------ TEXT PROVIDED ------

Necrobarista thread

i ended up writing a whole spoiler-free review thing about Necrobarista so with all this effort i put into it i’m gonna post it everywhere lol

For anyone not familiar with the game, Necrobarista is a visual novel about a cafe called The Terminal that serves as a stopping point for the recently deceased to spend one last day (and not a second longer) to interact with the living. The Terminal is run by a couple of necromancers who are also baristas, hence…

The main conflict is those two necrobaristas, Maddy and Chay, are too lenient about letting the dead linger past their allotted 24 hours, so the cafe ends up shouldering the time debt that Maddy and Chay will have to pay off themselves eventually. Who collects the time debt? The Council of Death, and they just sent an enforcer to get what they’re owed.

As interesting as the premise is (and the game does delve into the mechanical intricacies and lore), it’s just a vehicle to have conversations and a spot of philosophizing about mortality, responsibility, and relationships. Necrobarista is a VN through and through. You’re just clicking through dialogue boxes most of the time, there are no choices to make, and no actual necromancy or barista work to do.

That vehicle happens to have an incredibly slick filmic flair and a soundtrack that is both ~a mood~ and ~a vibe~.

The character design is obviously anime-inspired, which for the most part works except for some shots that make the 3d models look odd because of how flat some of the visual elements look. Ngl I was a bit put off by it from some of the screens I saw before playing, contrasted with the stunning chiaroscuro of the background art. Thankfully, it all comes together quite well in motion.

Speaking of which, there is actually very little animation in the game. When I said it has a filmic flair, I really did mean it relies heavily on cinematic techniques to convey emotion and build atmosphere, expressed through the lens of genre anime with its slow-panning wide shots of urban fantasy vistas and interiors and dramatic dutch angle close-ups of doe-eyed characters in cool costumes. Kinda like in Wide Ocean Big Jacket, the character models transition from one still pose to another every time the camera cuts to another angle. Animation is reserved for key moments, and these only last for a couple of seconds to really emphasize their importance. It’s a stylistic direction I dig. I’m sure it made production more manageable for this small indie Australian studio that needed public grants to finish the project.

While the genre anime infusion is mostly effective in the aesthetics department, I’m not 100% onboard with it when it comes to the writing, but not so much that it completely turned me off the narrative. It’s just that it still hews to certain archetypes and tropy mannerisms that I couldn’t help but feel the Australian devs with their distinct Australian sensibilities were trying too hard to adhere to typical genre anime stylings. I can’t shake the feeling that there’s a sort of culture clash revealing itself in the dialogue that can be a little too clever for its own good and a pinch too Online™. Also there are enough typos strewn about that annoyed the editor in me lol.

Dedicating a whole paragraph to that might make me sound truly bothered by that complaint, I know! It doesn’t really tbh. I got invested in the main plot and the growth of the small cast. Their honest conversations and questions about the fears of dying, losing people, and continuing living without certain loved ones resonated with me. That precocious kid mechanic/gremlin Ashley charmed me with her earnest, mischievous ways. For every turn of phrase that was awkward (or maybe Australian? Melburnian? (i looked it up and hey it’s not melbournian!)) or eye roll-inducing, there’s an exchange or a line that had me grinning or chuckling.

------

THINGS TO DO.
**1)** In the Necrobarista review, what is the cafe called?
**2)** Reproduce the Necrobarista review word for word, everything from "As interesting as" down to "and ~a vibe~.".

------ DATA ------

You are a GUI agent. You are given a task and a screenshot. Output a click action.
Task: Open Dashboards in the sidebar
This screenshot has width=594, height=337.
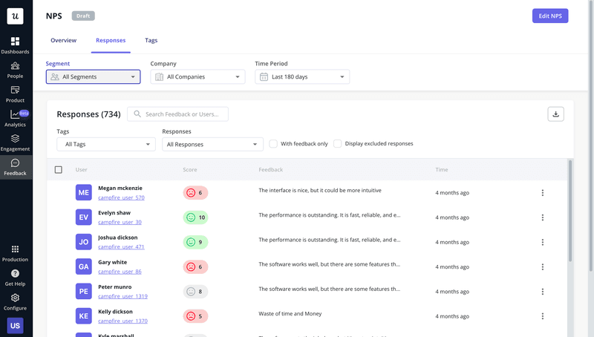pos(15,45)
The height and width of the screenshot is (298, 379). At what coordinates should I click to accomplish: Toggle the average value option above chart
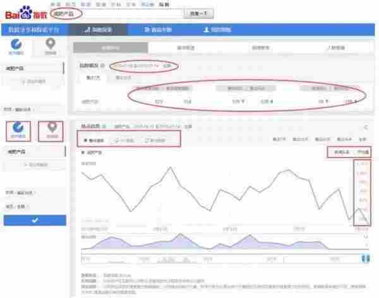coord(363,152)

------

RESPONSES FOR EACH TASK.
**1)** The Terminal

**2)**
As interesting as the premise is (and the game does delve into the mechanical intricacies and lore), it’s just a vehicle to have conversations and a spot of philosophizing about mortality, responsibility, and relationships. Necrobarista is a VN through and through. You’re just clicking through dialogue boxes most of the time, there are no choices to make, and no actual necromancy or barista work to do.

That vehicle happens to have an incredibly slick filmic flair and a soundtrack that is both ~a mood~ and ~a vibe~.